Work required: Output the part of the records from the line containing "This screenshot has width=789, height=449." through the end of the records, copying each line unchanged and leaving out the pictures.

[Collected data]
++++++++++

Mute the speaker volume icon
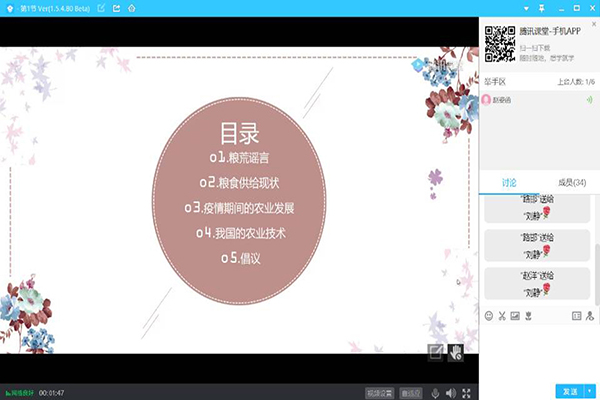The image size is (600, 400). pyautogui.click(x=451, y=393)
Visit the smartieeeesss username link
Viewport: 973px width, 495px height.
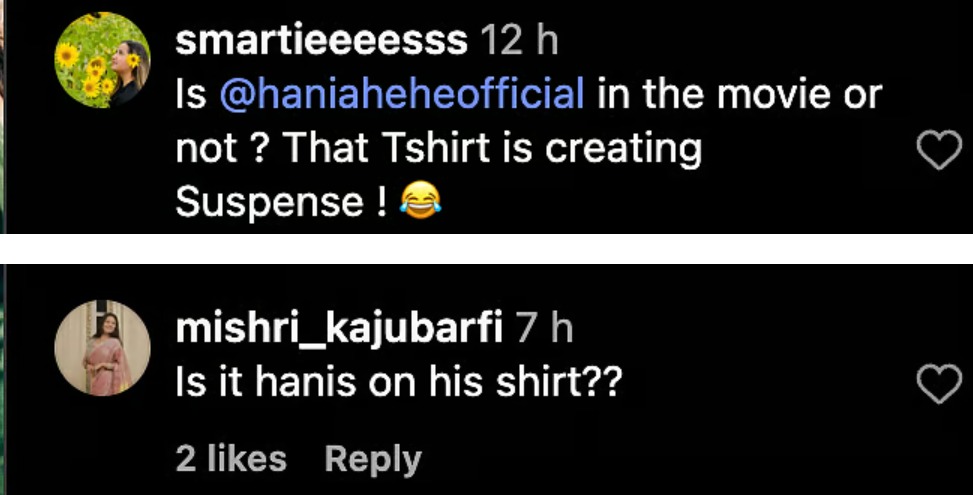[322, 41]
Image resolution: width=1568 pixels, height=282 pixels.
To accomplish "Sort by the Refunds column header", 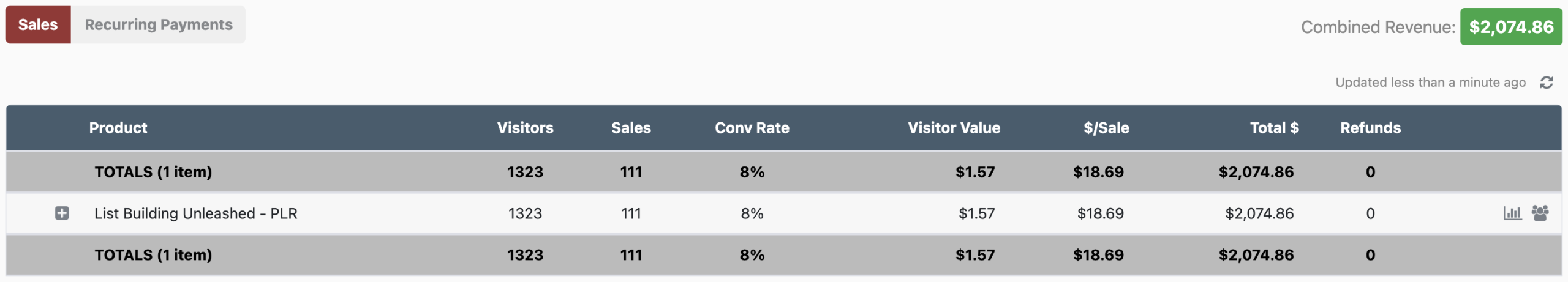I will [x=1370, y=128].
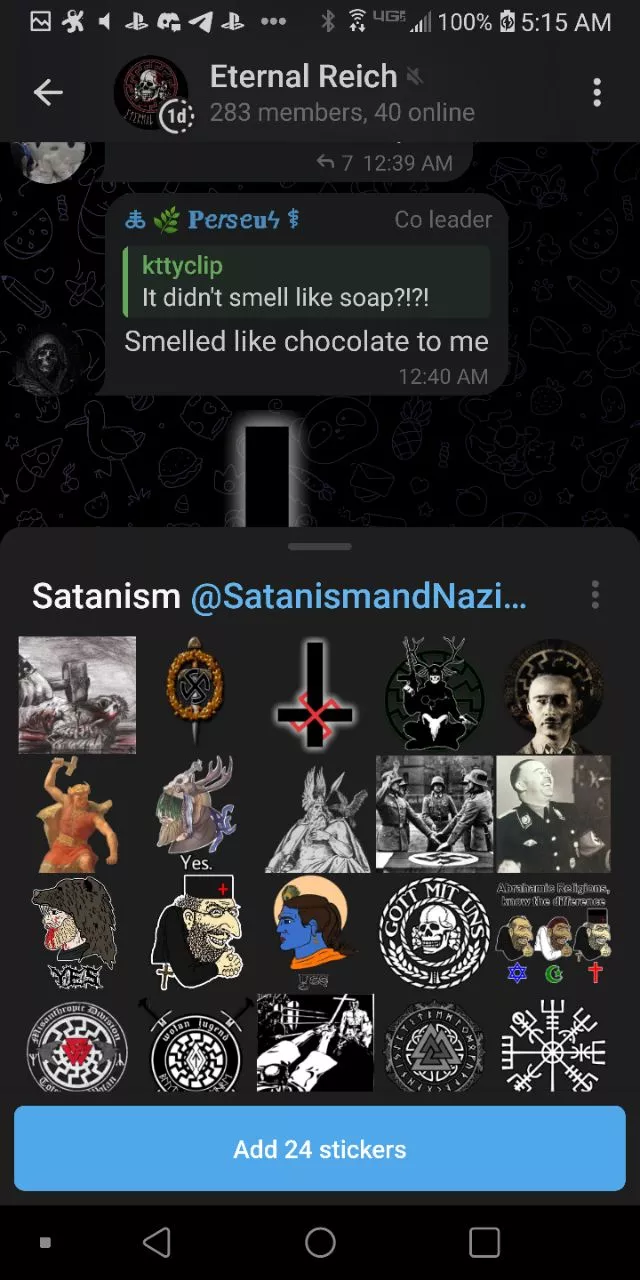Tap Android recent apps square button
The image size is (640, 1280).
[x=484, y=1242]
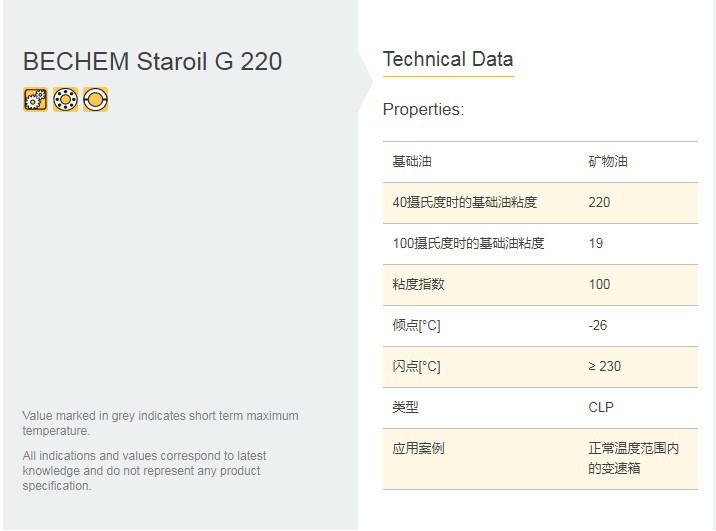The image size is (716, 531).
Task: Click the 基础油 table row label
Action: 412,161
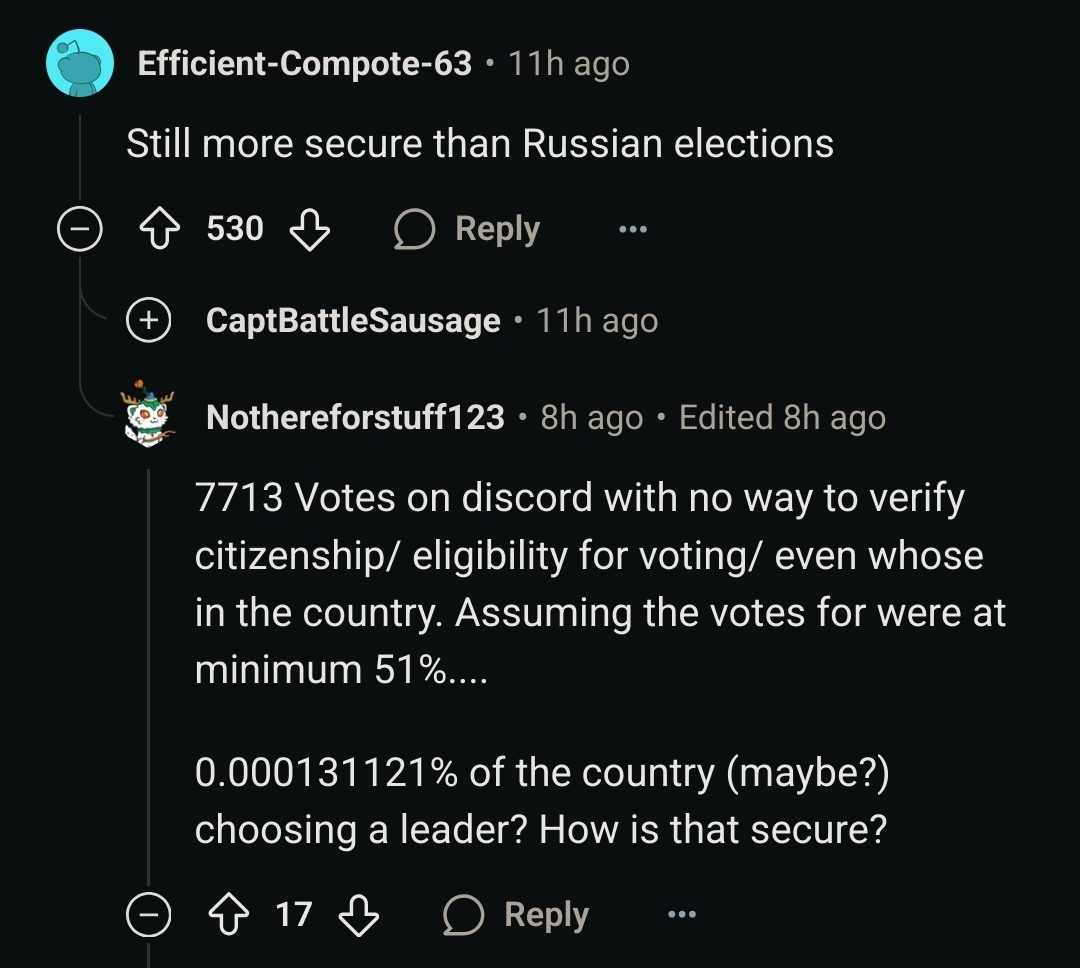The image size is (1080, 968).
Task: Collapse the Efficient-Compote-63 comment thread
Action: tap(79, 230)
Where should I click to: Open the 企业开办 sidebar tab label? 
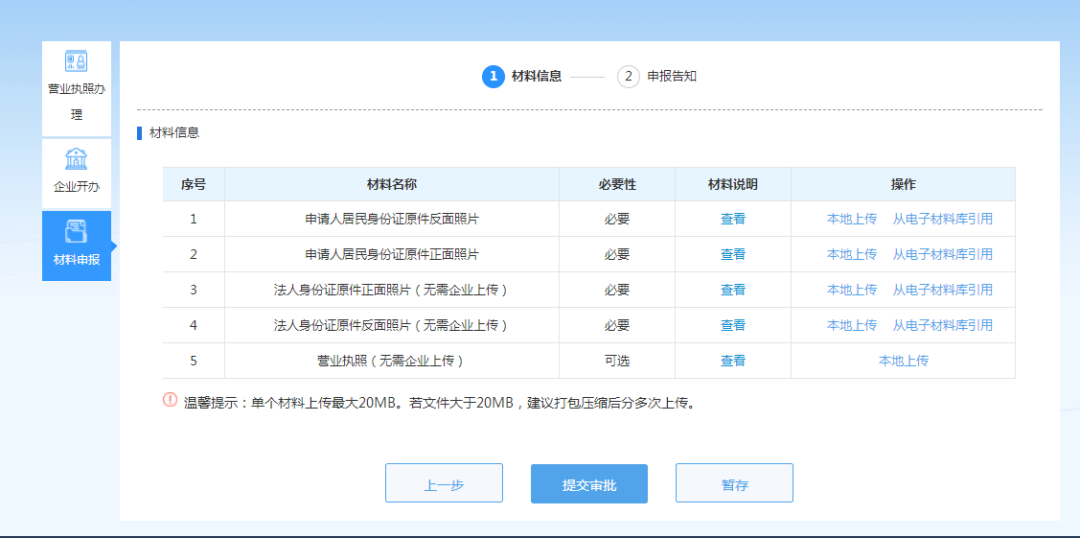click(x=76, y=187)
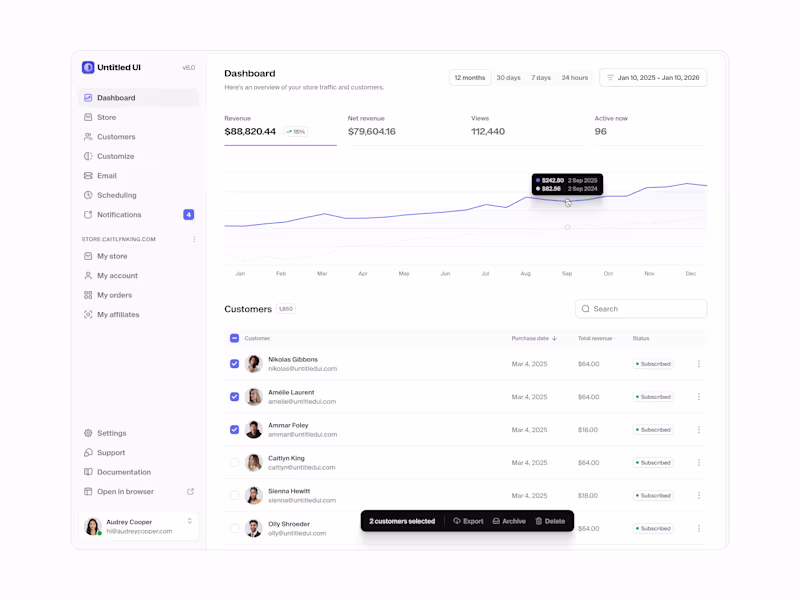The width and height of the screenshot is (800, 600).
Task: Click the Notifications bell showing 4 alerts
Action: coord(89,214)
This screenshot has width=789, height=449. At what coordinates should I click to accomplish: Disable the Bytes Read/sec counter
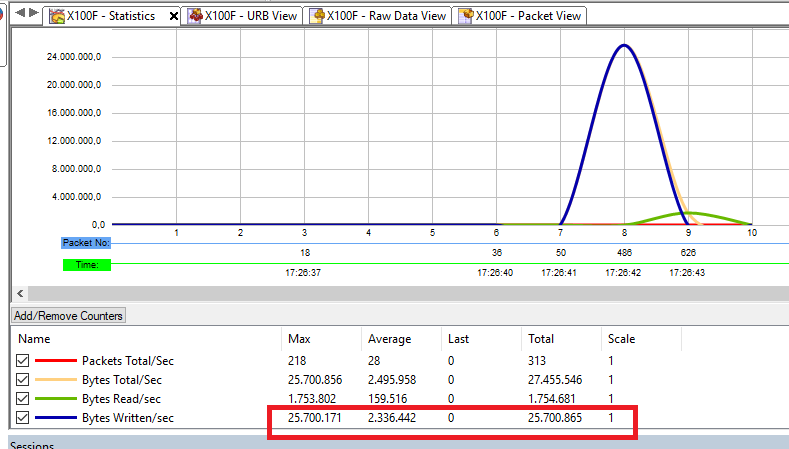(x=23, y=398)
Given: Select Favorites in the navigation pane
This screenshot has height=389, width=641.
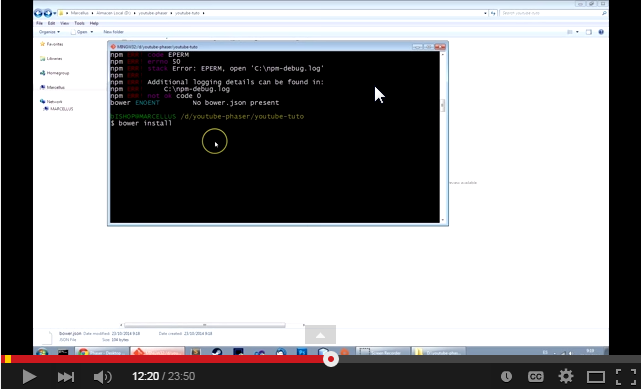Looking at the screenshot, I should click(52, 44).
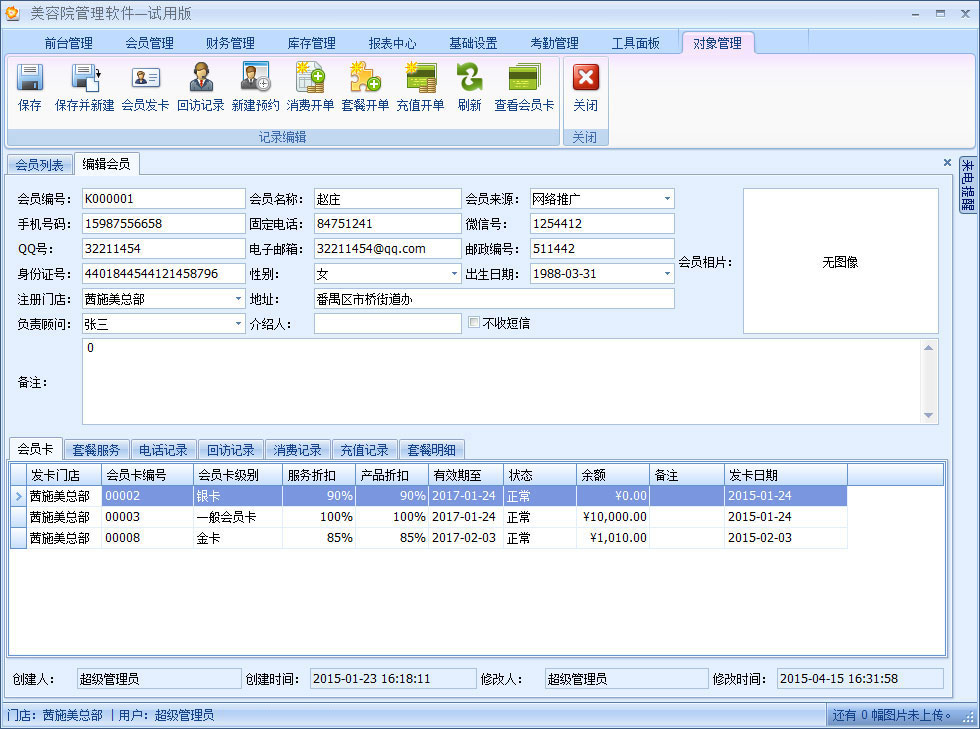980x729 pixels.
Task: Switch to the 消费记录 tab
Action: (x=298, y=450)
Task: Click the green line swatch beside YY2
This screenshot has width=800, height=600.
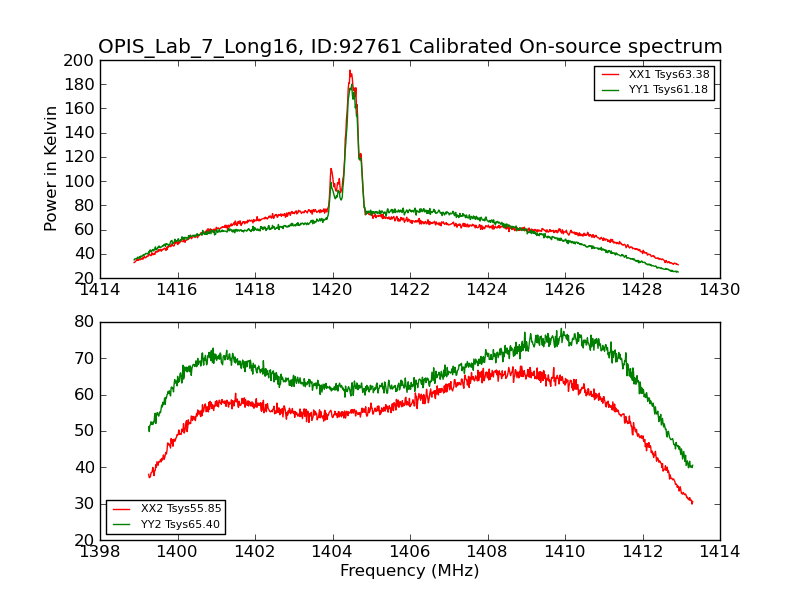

++++++++++

Worked solution:
This screenshot has width=789, height=449. At what coordinates should I click to accomplish: Disable the Bytes Read/sec counter
(x=23, y=398)
Given: Select Favorites in the navigation pane
This screenshot has height=389, width=641.
Looking at the screenshot, I should click(52, 44).
980x729 pixels.
Task: Switch to the 消费记录 tab
Action: (x=298, y=450)
Task: Click the green line swatch beside YY2
This screenshot has width=800, height=600.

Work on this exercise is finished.